** AIM **
Substitute "date picker" for "calendar" in everything from the line containing "Given: Click the 'Azure" down to the line containing "(x=615, y=169)", and give only those lines back with nothing else changed.

** DATA SUPPLIED **
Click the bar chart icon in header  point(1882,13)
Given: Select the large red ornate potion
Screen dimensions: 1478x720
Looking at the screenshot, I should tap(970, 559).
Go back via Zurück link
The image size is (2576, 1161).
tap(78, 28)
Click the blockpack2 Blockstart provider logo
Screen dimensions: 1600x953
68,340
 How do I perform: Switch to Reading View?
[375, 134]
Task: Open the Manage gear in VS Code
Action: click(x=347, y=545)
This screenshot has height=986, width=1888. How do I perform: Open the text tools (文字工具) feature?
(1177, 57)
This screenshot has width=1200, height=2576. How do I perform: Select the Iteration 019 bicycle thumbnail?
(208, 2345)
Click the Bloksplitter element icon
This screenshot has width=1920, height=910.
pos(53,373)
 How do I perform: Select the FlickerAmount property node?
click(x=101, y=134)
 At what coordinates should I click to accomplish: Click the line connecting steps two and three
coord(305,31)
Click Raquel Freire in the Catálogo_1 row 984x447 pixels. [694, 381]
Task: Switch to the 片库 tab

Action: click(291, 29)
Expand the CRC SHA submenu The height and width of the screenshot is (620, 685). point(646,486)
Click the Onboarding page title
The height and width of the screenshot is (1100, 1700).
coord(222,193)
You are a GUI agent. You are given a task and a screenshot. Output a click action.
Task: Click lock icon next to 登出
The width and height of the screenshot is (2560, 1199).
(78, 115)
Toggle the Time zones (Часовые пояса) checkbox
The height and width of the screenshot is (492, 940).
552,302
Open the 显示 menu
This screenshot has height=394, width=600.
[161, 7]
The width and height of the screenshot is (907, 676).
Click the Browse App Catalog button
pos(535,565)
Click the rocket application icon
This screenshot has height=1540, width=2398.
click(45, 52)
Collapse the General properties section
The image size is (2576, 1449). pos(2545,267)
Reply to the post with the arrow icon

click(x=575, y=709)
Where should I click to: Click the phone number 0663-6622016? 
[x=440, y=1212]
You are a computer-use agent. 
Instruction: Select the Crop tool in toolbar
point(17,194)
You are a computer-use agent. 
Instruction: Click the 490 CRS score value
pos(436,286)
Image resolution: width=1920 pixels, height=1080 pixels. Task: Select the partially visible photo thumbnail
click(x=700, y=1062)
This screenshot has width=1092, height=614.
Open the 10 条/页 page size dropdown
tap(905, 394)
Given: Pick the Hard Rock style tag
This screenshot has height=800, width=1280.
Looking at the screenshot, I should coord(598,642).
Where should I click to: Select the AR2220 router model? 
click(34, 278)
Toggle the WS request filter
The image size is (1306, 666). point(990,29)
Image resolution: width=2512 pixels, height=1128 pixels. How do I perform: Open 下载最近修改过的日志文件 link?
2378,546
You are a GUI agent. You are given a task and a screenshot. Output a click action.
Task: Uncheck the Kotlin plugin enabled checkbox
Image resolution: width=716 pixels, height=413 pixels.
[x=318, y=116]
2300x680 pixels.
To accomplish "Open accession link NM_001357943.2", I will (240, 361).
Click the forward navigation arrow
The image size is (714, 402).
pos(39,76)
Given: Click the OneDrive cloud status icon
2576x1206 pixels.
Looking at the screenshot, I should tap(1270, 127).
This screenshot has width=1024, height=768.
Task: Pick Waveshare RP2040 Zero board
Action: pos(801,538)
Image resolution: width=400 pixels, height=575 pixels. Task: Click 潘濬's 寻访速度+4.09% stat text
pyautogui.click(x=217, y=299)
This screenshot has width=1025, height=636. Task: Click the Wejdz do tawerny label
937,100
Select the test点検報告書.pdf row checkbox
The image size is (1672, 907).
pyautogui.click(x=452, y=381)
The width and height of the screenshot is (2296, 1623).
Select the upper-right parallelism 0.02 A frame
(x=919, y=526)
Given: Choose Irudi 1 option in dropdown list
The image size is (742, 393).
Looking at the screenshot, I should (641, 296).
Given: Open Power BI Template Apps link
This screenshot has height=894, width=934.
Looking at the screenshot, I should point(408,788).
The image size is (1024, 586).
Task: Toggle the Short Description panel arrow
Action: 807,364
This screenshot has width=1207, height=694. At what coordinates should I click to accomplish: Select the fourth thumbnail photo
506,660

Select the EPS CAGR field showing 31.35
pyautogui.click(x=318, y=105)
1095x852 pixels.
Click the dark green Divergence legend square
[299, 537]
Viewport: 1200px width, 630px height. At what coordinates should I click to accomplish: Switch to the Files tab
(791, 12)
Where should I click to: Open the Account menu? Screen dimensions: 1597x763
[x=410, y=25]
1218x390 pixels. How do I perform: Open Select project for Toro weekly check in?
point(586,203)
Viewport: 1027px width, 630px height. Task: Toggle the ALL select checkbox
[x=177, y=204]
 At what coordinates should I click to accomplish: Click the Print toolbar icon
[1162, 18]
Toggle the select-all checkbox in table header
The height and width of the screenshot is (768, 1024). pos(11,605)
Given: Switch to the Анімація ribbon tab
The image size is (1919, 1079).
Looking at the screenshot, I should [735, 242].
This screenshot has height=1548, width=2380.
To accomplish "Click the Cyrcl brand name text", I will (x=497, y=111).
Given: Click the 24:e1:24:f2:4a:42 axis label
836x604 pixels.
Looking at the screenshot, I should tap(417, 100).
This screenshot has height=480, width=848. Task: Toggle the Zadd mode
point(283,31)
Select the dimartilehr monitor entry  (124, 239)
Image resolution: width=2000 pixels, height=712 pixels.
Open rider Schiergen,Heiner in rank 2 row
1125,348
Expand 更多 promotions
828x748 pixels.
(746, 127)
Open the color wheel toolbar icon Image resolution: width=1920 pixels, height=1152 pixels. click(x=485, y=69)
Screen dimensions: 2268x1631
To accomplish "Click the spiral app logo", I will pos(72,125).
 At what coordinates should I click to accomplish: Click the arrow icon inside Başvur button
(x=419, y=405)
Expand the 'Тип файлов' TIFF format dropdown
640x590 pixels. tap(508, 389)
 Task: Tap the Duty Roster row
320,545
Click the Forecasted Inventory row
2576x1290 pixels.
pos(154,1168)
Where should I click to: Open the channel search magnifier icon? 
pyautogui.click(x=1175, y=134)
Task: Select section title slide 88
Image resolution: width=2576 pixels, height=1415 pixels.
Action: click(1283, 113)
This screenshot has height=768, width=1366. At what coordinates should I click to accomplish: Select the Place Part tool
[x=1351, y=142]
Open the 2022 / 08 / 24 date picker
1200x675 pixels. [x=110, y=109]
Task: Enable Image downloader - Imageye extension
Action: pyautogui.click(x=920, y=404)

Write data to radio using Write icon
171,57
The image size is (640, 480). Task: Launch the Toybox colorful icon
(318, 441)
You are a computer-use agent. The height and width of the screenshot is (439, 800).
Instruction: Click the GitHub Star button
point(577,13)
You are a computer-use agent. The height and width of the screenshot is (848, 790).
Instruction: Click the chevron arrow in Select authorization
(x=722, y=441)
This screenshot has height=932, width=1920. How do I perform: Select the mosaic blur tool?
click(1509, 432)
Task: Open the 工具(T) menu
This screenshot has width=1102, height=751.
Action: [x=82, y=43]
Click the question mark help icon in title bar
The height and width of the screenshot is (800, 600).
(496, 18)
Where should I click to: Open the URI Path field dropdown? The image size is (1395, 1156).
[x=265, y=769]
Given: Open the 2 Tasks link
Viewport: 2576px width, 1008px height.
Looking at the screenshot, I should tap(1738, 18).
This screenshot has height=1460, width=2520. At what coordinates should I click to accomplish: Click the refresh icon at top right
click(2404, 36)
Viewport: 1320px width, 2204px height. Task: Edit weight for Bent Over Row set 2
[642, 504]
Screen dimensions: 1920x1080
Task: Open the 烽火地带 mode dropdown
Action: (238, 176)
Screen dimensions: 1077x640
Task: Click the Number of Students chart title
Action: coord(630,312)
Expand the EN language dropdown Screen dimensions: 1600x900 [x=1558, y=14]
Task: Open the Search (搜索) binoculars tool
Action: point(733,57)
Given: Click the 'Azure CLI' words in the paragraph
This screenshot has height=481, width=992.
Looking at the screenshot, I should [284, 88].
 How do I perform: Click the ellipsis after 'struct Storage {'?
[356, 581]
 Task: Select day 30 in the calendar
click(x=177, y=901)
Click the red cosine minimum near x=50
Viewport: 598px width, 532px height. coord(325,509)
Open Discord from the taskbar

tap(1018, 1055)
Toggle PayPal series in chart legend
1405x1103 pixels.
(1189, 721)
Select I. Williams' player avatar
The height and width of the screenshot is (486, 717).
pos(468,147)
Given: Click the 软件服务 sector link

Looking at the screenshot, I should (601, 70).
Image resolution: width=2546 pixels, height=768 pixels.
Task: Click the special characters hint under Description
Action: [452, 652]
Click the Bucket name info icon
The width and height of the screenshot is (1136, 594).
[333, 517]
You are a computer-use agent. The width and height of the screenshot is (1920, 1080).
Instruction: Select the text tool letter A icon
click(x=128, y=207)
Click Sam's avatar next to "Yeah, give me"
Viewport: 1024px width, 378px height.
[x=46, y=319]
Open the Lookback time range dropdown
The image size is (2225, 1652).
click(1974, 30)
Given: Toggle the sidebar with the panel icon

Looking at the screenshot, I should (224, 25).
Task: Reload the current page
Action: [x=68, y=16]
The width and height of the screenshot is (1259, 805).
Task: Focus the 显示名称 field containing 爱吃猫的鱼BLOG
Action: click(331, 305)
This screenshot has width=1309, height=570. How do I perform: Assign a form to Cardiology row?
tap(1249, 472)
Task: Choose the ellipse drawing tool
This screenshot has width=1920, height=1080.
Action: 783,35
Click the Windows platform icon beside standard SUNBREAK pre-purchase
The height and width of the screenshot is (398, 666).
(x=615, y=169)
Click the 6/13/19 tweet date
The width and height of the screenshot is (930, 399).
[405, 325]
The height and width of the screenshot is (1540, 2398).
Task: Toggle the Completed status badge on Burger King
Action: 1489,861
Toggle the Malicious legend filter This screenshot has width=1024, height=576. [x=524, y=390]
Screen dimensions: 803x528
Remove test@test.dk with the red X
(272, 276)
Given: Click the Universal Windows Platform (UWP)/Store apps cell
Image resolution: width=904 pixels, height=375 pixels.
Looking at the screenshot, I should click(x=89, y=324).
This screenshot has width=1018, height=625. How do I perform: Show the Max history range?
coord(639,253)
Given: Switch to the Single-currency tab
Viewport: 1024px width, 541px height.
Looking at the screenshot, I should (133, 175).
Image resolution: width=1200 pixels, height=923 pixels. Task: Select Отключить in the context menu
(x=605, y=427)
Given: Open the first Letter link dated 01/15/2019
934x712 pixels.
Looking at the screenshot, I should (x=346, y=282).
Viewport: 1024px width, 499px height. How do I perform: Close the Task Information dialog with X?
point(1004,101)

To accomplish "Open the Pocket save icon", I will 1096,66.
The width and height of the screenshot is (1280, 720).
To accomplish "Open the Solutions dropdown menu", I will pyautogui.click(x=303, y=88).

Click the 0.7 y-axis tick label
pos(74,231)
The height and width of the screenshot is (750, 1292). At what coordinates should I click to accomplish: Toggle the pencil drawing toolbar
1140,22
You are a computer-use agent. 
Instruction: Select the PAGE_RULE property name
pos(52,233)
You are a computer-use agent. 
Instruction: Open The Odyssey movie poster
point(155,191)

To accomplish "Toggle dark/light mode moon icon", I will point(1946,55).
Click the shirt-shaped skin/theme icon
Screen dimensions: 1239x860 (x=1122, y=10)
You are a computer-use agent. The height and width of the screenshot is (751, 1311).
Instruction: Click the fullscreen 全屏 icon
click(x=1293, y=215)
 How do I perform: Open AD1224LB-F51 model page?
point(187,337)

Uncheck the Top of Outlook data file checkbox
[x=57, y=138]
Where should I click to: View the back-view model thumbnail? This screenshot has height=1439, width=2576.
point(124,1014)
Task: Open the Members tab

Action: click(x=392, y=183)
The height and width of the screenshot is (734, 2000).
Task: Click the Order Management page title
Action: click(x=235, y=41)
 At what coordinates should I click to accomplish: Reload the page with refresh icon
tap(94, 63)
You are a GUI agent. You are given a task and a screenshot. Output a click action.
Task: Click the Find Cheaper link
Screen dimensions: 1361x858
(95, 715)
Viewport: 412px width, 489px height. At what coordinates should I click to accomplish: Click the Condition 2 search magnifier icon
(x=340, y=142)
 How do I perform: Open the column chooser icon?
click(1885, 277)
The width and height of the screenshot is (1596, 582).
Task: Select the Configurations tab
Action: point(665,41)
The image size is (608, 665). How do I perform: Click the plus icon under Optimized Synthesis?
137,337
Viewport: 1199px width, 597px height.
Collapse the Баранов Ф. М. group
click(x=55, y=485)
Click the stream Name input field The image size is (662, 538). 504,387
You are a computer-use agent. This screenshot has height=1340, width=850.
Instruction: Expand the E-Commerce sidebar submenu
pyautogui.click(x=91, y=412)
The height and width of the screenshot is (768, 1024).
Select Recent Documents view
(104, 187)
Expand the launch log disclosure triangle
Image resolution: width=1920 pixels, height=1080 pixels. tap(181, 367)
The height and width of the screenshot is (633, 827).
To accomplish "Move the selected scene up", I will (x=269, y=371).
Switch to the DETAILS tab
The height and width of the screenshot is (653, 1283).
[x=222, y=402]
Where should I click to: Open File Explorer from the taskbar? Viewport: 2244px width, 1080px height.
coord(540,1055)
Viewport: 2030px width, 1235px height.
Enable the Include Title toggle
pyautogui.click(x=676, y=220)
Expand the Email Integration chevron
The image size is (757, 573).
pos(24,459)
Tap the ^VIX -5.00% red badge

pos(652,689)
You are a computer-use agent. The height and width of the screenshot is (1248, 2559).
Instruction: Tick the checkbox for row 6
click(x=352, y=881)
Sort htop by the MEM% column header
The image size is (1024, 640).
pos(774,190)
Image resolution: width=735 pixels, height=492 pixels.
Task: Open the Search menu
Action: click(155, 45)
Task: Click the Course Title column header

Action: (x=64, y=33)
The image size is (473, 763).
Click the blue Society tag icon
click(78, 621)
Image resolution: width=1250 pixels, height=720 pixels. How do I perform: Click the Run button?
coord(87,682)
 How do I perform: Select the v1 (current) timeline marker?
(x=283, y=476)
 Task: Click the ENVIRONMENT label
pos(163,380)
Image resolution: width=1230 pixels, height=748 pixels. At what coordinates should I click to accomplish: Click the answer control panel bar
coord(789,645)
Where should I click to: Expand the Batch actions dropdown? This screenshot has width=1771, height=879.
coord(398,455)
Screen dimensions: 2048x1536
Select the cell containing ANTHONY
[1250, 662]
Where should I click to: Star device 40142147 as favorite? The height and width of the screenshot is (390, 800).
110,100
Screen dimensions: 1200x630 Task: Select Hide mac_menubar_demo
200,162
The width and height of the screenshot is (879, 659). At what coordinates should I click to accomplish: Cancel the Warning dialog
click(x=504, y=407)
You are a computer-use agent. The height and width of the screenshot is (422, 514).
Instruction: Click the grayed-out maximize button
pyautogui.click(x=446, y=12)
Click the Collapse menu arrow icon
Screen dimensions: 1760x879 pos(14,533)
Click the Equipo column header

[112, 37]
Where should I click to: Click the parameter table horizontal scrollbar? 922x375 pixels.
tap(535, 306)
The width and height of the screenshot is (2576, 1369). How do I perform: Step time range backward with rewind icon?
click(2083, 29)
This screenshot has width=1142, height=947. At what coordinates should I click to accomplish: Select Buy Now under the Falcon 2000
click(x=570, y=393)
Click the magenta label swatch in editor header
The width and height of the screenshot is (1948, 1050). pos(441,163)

** WRITTEN SOLUTION **
Given: Click the 'Azure CLI' words in the paragraph
This screenshot has height=481, width=992.
Looking at the screenshot, I should [284, 88].
 How do I perform: Click the ellipsis after 'struct Storage {'?
[356, 581]
 Task: Select day 30 in the date picker
click(x=177, y=901)
Click the red cosine minimum near x=50
Viewport: 598px width, 532px height. coord(325,509)
Open Discord from the taskbar

tap(1018, 1055)
Toggle PayPal series in chart legend
1405x1103 pixels.
(1189, 721)
Select I. Williams' player avatar
The height and width of the screenshot is (486, 717).
pos(468,147)
Given: Click the 软件服务 sector link

Looking at the screenshot, I should (601, 70).
Image resolution: width=2546 pixels, height=768 pixels.
Task: Click the special characters hint under Description
Action: [452, 652]
Click the Bucket name info icon
The width and height of the screenshot is (1136, 594).
[333, 517]
You are a computer-use agent. The width and height of the screenshot is (1920, 1080).
Instruction: Select the text tool letter A icon
click(x=128, y=207)
Click Sam's avatar next to "Yeah, give me"
Viewport: 1024px width, 378px height.
[x=46, y=319]
Open the Lookback time range dropdown
The image size is (2225, 1652).
click(1974, 30)
Given: Toggle the sidebar with the panel icon

Looking at the screenshot, I should (224, 25).
Task: Reload the current page
Action: [x=68, y=16]
The width and height of the screenshot is (1259, 805).
Task: Focus the 显示名称 field containing 爱吃猫的鱼BLOG
Action: click(331, 305)
This screenshot has width=1309, height=570. How do I perform: Assign a form to Cardiology row?
tap(1249, 472)
Task: Choose the ellipse drawing tool
This screenshot has width=1920, height=1080.
Action: 783,35
Click the Windows platform icon beside standard SUNBREAK pre-purchase
The height and width of the screenshot is (398, 666).
(x=615, y=169)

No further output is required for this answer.